Knowing the “parts list” for HIV-human complexes allowed reconstitution of key events in the HIV viral life cycle. This research paved the way for structure determination of critical but recalcitrant HIV-host complexes which can be utilized for next-generation antiretroviral drug discovery that is less prone to resistance.

Principal faculty

  • Al Burlingame, PhD
  • Nevan Krogan, PhD (Department of Cellular and Molecular Pharmacology)

2003–

Recombinant, renewable antibodies for conformational states of proteins

Using the technology of bacteriophage display, engineered antibodies have been identified that recognize key conformational states of proteins and, in particular, enzymes.

Impact

Providing valuable reagents for non-invasive imaging of cancer cells for stratification of patient populations, monitoring drug therapy, and identifying targets for therapeutic intervention.

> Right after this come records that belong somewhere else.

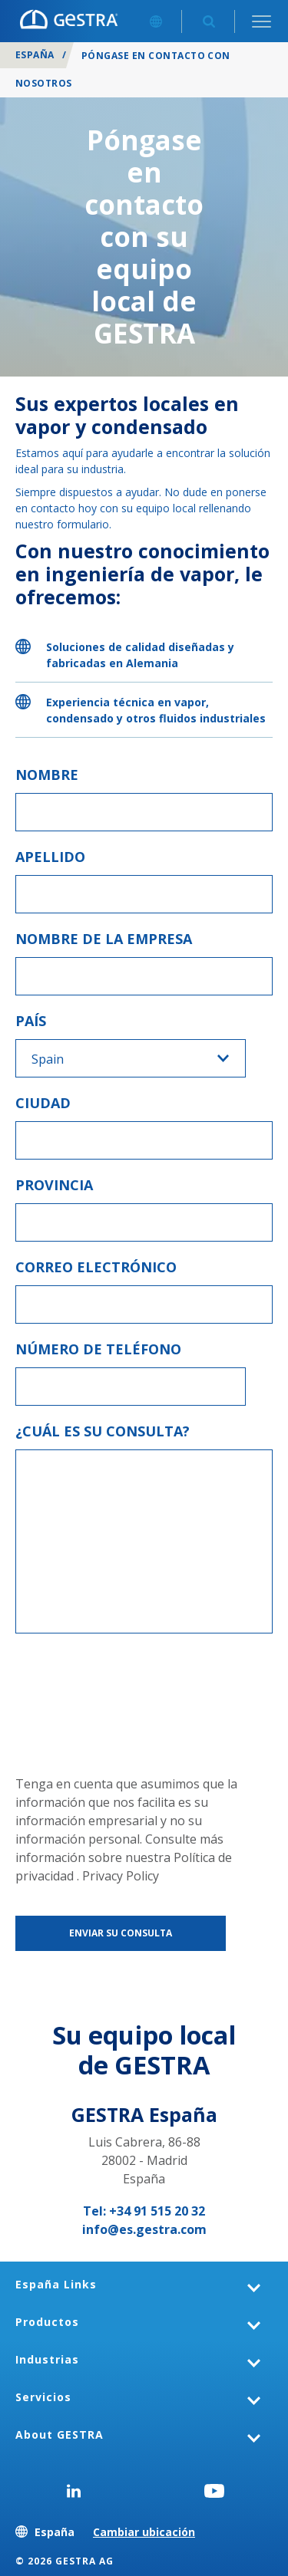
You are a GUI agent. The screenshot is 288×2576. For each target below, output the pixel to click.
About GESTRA (59, 2434)
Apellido (50, 856)
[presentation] (78, 1704)
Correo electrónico (96, 1267)
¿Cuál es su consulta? (102, 1431)
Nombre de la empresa (103, 938)
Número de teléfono (98, 1349)
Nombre (46, 774)
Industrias (47, 2359)
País (30, 1021)
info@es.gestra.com (144, 2229)
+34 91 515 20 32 (157, 2211)
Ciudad (43, 1103)
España (35, 54)
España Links (56, 2284)
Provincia (54, 1185)
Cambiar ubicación (144, 2532)
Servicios (43, 2397)
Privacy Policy (120, 1875)
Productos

Proteins are constantly fluctuating among their different conformational states in the same way that a person does not stay fixed in one position throughout the day. Using recombinant antibodies to trap the different states of these proteins provides insight into the functional states of the proteins and the cells that produce them.

Principal faculty

  • James Wells, PhD
  • Charles Craik, PhD

1990–

Protein engineering to understand and modulate signaling pathways

Developed new protein-engineered tools to probe signaling pathways involved in proteolysis, ubiquitination, phosphorylation, and cellular trafficking.

Impact

Understanding how information flows into and out of cells through signaling pathways is fundamental to modulating disease. Such signaling pathways are complex, involving multiple components and compartmentalization. These new tools are helping us to dissect these pathways and to identify key nodes for therapeutic intervention.

Principal faculty

  • Charles Craik, PhD
  • Xiaokun Shu, PhD
  • James Wells, PhD

Development of physical methods in biology

2007–

Development of high-resolution microscopy for understanding cell biology

Leading development of tools such as STORM (Stochastic Optical Reconstruction Microscopy) for understanding dynamic cellular structures ranging from the cytoskeleton to chromatin.

Impact

The molecular architecture of cells is constantly being remodeled to reflect cellular states and transitions during movement and differentiation. We have developed super high-resolution imaging methods to watch these events in cells.

Principal faculty

  • Bo Huang, PhD
  • Xiaokun Shu, PhD

1990s–

Structure determination of proteins involved in disease

Applied sophisticated nuclear magnetic resonance (NMR) techniques to describe important protein structures in HIV-AIDS, influenza (M2 protein), Kaposi’s sarcoma-associated herpesvirus, protease, and fatal neurodegenerative diseases such as bovine spongiform encephalopathy (mad cow disease) which can serve as targets for the rational design of potential new and effective drugs. Based on this knowledge, department scientists designed anti-influenza compounds that address problems associated with drug resistance.

Impact

The power of NMR and other techniques to see the architecture of molecules involved in disease makes it easier to determine how to rationally design drugs that bind to, or incapacitate, those molecules.

Principal faculty

  • John Gross, PhD
  • Thomas James, PhD
  • William DeGrado, PhD
  • Charles Craik, PhD

1970–

Development of mass spectrometry and proteomics for biology

Pioneered the development of high-resolution mass spectrometers for sensitive detection of biomolecules in complex biological samples.

Impact

The field of modern day proteomics is largely dependent on high-resolution mass spectrometry, which has been a major focus in the department.